E qual o diferencial que o comércio, o varejo, tem para mostrar que sabe fazer bem feito? É atender bem, deixar as lojas físicas e on-line bem atrativas, mostrar que respeita datas de entrega, horários, o tratamento dado aos vendedores, para que eles tratem os clientes da mesma forma... Fazer tudo direitinho. E focar no cliente: ele sempre volta onde é bem atendido.

 

DC - Mas e no caso dos investidores, dá para retomar essa confiança? O que complicou mais nesse caso?

Klein - O varejo precisa ter uma boa gestão administrativa e financeira. Quando foram montar as Lojas Americanas, foram contratando diretores, criando um sistema de meritocracia sem que os sócios checassem se tudo estava sendo bem feito em relação ao uso da marca, da venda de produtos... À medida que os sócios se afastaram da empresa e deixaram na mão de terceiros, foi que o estrago aconteceu. "Vou fingir que deu lucro para receber bônus". Ou seja, eles maquiaram. 

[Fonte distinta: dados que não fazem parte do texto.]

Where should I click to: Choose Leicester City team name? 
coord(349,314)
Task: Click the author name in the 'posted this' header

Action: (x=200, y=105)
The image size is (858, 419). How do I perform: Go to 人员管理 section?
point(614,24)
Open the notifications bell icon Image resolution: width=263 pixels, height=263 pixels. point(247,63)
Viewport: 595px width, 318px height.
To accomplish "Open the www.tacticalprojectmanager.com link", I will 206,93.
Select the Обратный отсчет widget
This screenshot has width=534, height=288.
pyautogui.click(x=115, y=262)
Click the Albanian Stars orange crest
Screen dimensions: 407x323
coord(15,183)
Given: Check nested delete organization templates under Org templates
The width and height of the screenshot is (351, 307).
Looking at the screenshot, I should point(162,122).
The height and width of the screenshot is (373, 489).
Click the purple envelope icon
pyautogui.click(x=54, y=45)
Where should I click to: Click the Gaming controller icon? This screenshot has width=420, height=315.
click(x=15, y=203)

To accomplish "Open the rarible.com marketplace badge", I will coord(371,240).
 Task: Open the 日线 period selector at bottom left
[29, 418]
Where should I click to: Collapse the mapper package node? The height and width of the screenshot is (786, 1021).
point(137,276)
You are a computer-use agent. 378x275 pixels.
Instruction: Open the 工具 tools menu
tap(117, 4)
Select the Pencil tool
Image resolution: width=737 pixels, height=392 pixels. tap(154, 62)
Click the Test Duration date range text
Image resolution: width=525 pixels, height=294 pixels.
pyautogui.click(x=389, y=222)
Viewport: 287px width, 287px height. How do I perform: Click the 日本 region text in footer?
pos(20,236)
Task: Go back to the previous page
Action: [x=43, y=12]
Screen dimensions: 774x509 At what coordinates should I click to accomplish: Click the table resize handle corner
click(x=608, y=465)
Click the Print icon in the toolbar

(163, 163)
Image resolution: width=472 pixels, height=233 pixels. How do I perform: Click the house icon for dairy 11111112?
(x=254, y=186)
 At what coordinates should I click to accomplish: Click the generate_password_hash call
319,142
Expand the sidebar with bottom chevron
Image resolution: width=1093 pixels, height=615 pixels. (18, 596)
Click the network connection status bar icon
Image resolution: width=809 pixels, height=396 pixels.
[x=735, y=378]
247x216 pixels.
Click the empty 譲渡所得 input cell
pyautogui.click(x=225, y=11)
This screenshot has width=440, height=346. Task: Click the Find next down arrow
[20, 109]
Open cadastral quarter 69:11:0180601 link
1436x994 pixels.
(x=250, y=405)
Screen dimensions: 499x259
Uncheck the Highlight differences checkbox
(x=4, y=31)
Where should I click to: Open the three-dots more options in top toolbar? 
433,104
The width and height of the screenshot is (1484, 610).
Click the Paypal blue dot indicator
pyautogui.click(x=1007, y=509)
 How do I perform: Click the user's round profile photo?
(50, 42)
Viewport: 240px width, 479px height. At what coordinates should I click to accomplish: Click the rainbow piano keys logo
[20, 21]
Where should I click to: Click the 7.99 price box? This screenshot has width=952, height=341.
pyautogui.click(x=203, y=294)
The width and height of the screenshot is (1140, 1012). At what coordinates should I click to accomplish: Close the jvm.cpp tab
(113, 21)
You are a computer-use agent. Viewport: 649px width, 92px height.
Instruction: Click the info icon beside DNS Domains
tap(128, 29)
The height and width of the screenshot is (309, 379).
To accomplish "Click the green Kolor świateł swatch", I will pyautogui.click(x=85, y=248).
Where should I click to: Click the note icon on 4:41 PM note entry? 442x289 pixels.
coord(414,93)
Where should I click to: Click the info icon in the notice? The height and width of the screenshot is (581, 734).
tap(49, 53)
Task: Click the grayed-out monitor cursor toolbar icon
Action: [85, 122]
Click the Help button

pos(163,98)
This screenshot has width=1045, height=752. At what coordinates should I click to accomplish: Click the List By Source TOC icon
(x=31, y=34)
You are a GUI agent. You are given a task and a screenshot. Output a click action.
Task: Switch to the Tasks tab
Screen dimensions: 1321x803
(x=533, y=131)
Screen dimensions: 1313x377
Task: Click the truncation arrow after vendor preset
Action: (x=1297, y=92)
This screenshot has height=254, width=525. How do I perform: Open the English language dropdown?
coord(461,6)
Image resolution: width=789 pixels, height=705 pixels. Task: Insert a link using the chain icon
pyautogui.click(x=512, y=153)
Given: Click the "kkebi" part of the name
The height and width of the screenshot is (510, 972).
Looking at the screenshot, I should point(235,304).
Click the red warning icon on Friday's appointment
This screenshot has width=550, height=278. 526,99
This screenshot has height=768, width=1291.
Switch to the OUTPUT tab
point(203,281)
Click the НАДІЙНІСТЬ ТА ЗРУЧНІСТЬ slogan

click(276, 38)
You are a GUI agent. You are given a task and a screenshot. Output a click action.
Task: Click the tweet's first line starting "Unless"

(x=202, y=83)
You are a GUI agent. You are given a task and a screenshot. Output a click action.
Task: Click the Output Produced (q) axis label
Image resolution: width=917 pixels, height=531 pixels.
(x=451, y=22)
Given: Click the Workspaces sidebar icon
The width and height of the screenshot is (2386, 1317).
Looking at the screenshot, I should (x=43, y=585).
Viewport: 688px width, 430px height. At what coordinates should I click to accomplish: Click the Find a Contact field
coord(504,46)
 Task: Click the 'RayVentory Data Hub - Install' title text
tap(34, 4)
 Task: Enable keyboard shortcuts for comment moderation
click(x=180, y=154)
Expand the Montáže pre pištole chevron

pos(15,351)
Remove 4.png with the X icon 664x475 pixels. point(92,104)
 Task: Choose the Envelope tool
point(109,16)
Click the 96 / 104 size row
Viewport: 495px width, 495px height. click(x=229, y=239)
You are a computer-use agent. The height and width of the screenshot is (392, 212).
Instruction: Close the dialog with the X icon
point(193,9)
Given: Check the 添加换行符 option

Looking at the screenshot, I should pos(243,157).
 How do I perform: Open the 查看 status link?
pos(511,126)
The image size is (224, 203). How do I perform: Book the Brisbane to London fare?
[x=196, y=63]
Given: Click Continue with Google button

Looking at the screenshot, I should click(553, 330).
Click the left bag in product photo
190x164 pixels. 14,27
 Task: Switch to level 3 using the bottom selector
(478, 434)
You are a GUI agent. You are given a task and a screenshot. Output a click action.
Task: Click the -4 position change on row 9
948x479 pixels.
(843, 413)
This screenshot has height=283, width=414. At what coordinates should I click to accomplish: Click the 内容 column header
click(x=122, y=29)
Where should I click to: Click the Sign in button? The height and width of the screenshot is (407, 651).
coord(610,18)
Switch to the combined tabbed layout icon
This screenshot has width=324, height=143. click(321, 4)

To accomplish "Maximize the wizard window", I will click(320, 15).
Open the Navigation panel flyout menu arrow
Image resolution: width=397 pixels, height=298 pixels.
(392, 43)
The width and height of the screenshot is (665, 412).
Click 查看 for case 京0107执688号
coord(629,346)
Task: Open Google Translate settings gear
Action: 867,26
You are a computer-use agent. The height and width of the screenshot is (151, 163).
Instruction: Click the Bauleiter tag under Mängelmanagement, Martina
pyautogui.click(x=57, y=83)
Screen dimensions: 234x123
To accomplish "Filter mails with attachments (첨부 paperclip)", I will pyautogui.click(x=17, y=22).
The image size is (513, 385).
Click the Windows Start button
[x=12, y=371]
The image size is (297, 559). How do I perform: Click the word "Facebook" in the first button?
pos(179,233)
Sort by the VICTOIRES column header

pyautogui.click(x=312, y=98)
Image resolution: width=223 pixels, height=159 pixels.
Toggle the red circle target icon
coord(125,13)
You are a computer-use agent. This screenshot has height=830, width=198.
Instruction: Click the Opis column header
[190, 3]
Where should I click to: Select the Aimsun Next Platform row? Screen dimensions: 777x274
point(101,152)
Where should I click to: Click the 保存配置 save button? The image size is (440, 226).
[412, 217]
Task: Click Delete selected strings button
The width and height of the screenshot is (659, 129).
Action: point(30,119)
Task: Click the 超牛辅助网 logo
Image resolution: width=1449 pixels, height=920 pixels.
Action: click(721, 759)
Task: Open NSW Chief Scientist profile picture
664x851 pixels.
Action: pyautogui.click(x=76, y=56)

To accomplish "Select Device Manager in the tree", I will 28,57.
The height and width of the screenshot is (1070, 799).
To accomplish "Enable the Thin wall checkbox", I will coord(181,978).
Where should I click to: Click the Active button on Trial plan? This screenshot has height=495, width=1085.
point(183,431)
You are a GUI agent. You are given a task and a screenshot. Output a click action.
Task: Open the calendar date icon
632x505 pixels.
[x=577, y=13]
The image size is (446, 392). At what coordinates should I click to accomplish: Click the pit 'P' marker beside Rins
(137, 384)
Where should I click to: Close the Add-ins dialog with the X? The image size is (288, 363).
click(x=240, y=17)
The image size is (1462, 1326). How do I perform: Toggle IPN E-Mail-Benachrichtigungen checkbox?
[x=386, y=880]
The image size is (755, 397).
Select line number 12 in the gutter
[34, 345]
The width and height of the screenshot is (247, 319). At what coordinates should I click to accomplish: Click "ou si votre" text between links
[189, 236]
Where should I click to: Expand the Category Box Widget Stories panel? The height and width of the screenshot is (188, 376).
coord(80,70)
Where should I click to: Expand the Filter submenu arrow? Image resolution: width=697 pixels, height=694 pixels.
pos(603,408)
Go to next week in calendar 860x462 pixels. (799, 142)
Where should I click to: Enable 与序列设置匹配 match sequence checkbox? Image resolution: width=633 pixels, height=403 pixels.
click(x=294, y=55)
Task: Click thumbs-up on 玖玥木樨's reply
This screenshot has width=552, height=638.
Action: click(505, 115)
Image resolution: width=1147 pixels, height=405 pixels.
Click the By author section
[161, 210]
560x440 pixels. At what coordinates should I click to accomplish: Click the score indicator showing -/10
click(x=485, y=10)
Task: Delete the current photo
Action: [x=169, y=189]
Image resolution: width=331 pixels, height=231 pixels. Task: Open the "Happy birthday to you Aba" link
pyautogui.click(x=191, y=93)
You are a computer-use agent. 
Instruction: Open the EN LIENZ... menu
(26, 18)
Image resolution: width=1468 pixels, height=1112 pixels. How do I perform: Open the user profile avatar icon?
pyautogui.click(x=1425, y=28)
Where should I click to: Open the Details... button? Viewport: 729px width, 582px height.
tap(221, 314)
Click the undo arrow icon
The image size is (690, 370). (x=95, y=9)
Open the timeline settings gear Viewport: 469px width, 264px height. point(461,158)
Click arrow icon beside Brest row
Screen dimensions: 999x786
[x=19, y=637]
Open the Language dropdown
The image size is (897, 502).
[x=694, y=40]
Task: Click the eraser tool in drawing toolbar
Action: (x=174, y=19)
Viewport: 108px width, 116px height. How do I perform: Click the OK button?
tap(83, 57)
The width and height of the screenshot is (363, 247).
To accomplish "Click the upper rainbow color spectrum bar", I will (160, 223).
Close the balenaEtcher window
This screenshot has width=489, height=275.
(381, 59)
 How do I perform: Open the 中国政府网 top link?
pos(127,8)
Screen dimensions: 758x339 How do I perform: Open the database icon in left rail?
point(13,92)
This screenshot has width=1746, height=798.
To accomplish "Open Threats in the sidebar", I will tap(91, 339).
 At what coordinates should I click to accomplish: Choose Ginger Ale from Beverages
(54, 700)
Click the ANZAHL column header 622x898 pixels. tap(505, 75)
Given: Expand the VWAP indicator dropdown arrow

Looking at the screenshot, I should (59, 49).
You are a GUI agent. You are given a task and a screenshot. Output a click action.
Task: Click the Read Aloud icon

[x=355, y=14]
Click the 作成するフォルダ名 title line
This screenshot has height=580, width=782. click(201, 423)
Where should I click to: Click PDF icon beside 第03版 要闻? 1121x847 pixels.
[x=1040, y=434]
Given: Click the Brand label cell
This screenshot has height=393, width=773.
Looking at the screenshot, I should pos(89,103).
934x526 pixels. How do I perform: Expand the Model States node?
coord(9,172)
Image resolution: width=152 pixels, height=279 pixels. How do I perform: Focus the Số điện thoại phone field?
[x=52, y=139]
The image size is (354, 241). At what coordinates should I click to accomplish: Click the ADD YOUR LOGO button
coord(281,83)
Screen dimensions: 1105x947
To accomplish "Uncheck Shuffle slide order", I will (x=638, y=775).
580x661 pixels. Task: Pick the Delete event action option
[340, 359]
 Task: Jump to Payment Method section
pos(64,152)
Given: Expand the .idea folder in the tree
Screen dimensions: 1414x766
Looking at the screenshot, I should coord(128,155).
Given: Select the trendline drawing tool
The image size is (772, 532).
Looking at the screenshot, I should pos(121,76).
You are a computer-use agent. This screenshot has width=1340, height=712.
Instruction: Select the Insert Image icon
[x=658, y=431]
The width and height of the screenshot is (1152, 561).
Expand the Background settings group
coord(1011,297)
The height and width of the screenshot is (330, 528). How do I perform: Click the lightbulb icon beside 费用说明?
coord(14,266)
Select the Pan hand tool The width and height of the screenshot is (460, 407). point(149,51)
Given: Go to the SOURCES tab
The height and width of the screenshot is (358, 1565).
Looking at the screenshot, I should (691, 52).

Os sócios têm a obrigação de checar, não só contratar empresa de auditoria no longo prazo. Demorou muito. Foi falta de pesquisar, saber o que estava acontecendo. Percebia-se que algo não estava de acordo com o mercado e, mesmo dando lucro, vamos conferir. Os sócios não foram checar se agiram corretamente e o varejo todo ficou machucado, muitos varejistas perderam crédito porque os bancos decidiram que se um está fazendo isso, todos podem fazer a mesma coisa. Por isso é preciso divulgar que faz a coisa certa, mostrar ao mercado e ao público consumidor o que é uma gestão equilibrada, onde a parte financeira anda junto com a comercial. E sem 'mágica' para driblar dividendos e dar bônus para diretores.